I have been running into many problems trying to upgrade my cluster from 2.0.0 to 2.3.2 (see Problems with mixed version cluster during rolling upgrade?).
I finally went ahead and brought up new clean VM's with 2.3.2 and added them to the cluster. Once all allocation was complete, I pulled one 2.0.0 node out at a time, waiting for state to return to green before removing the next.
This process went fine until I took out the 2.0.0 node that had been the master. When I took it out, the entire cluster lost communication (i.e. I could not even get stats with Sense). I bought that node back up, and 30 seconds later the cluster was back. A 2.3.2 cluster was selected as master, so now this 2.0.0 node is in the cluster, but it is not the master, and is not hosting any shards. It does not seem to have any purpose, but when I take it down, the entire cluster fails.

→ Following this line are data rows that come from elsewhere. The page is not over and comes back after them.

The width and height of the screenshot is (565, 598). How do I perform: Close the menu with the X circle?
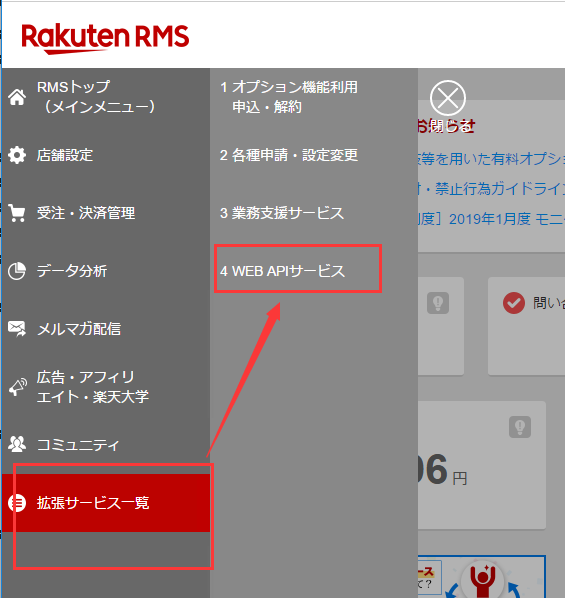coord(447,98)
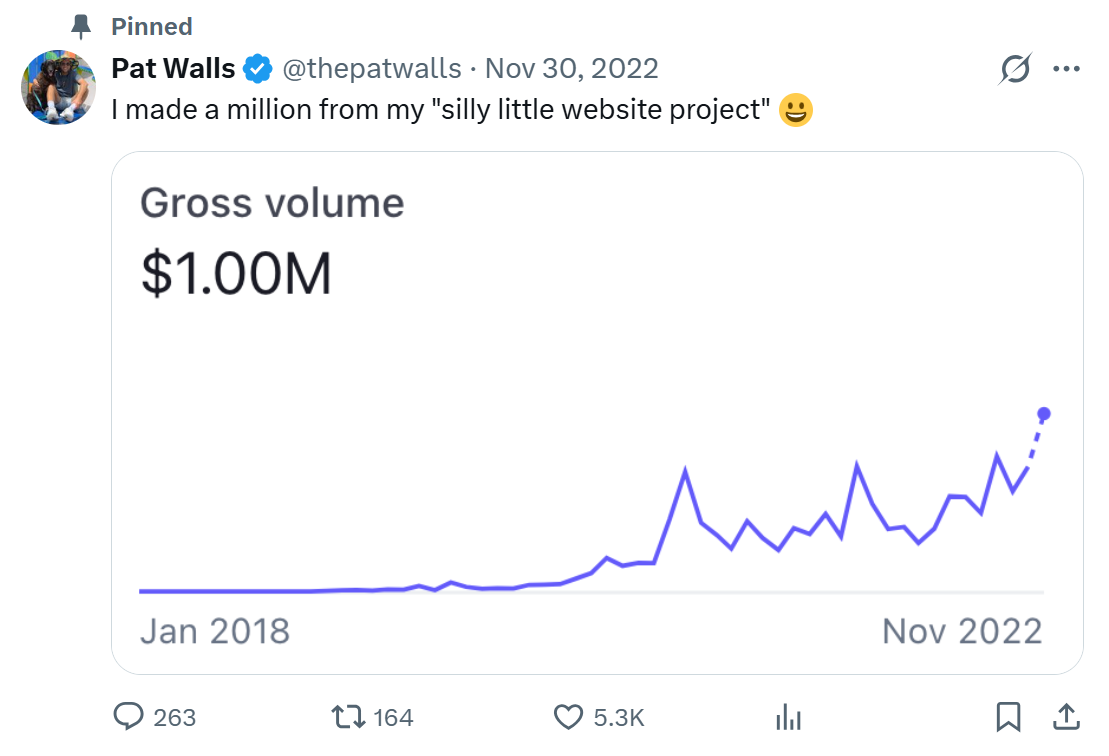1109x756 pixels.
Task: Click the smiley emoji in the tweet
Action: 796,110
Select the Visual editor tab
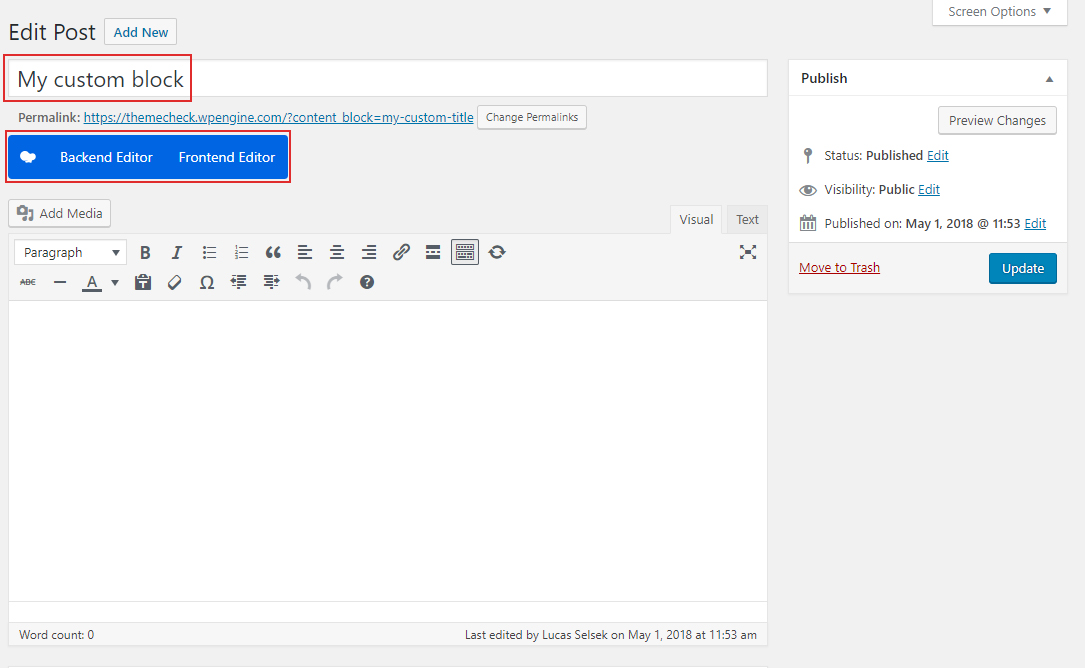Screen dimensions: 1085x668 tap(696, 220)
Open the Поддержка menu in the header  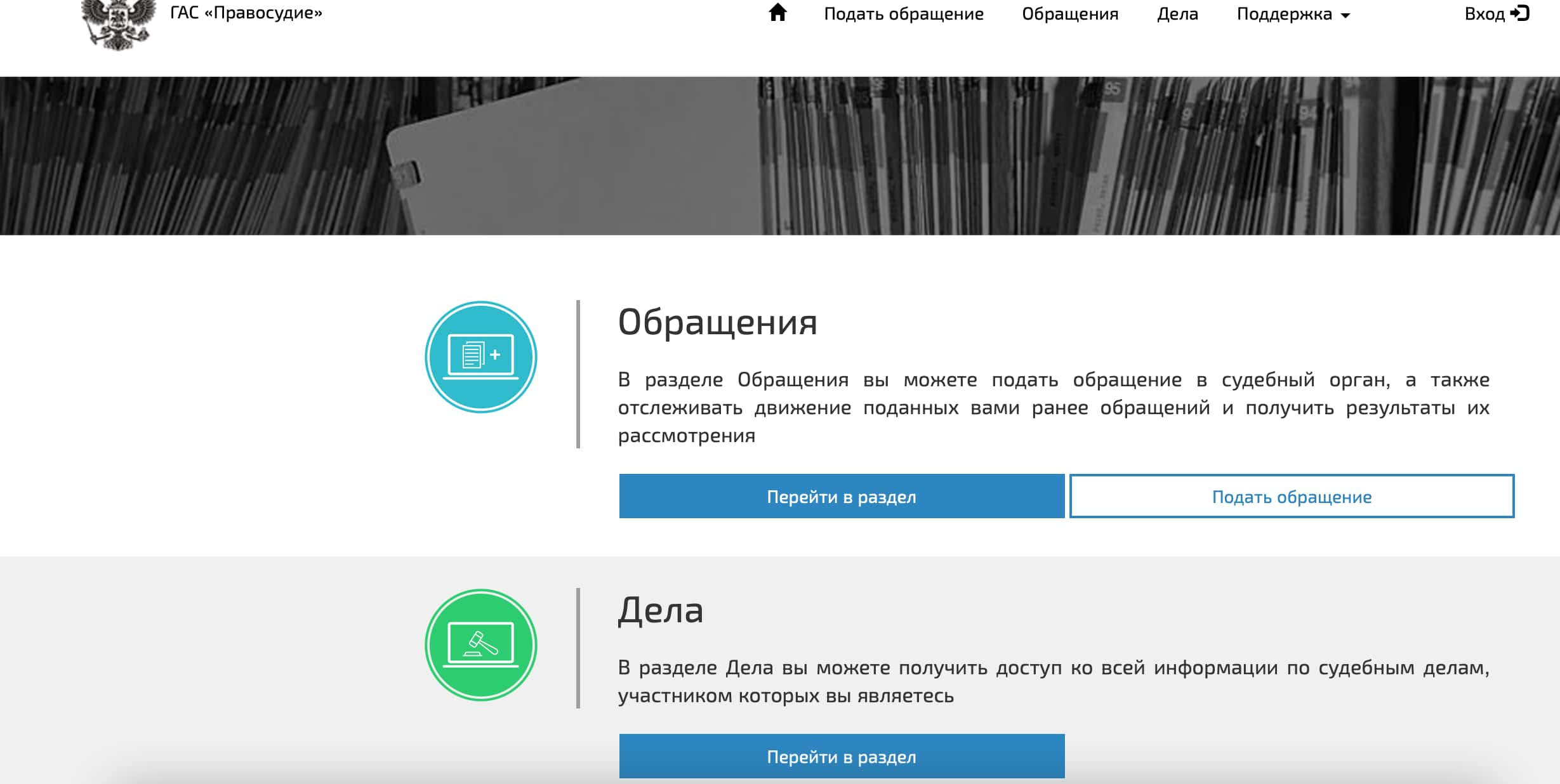pyautogui.click(x=1284, y=14)
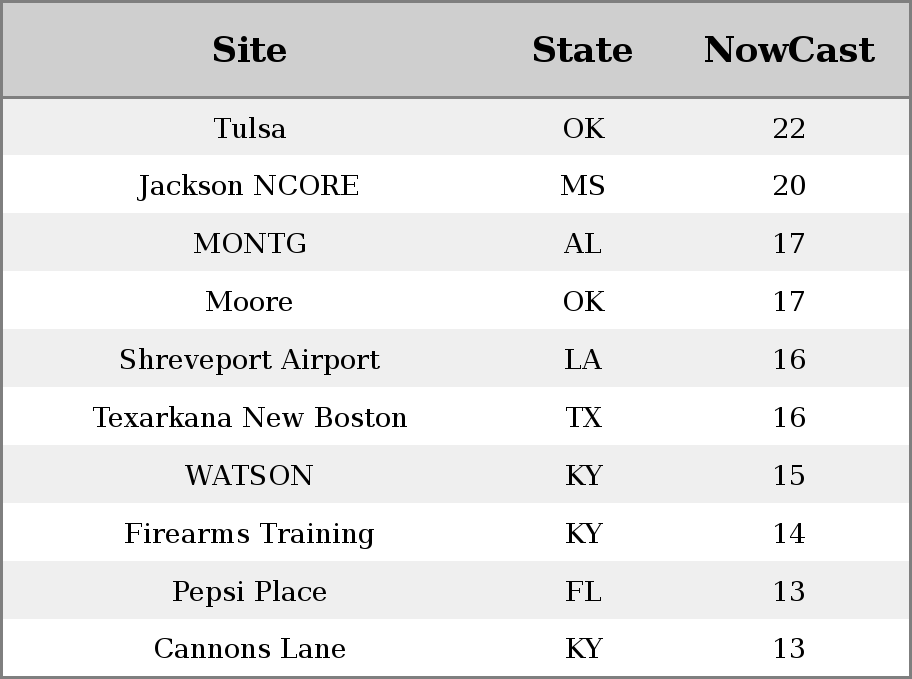Click the State column header
The height and width of the screenshot is (679, 912).
coord(582,50)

I tried digging into logs, and I am finding that the 2.0.0 node is the only one outputting any logs. If I send an intentionally malformed query to the cluster, the "Failed to execute" log entry appears on the 2.0.0 node, but I see nothing on the 2.3.2 nodes. This leads me to think that logging is at the root of this such that if I bring down 2.0.0 the cluster fails as it can't write logs. Why would this be? I am using the same logging strategy on the new nodes as I have on all my other nodes. In config.yml I have:
path.logs: F:\logs
I run ES as a service, so in bin/service.bat manager I have set the "Log path" to "F:\logs."
Note that on the new nodes I do see things like the cluster.service remove/added messages when other nodes come up / go down.
Thanks!
~john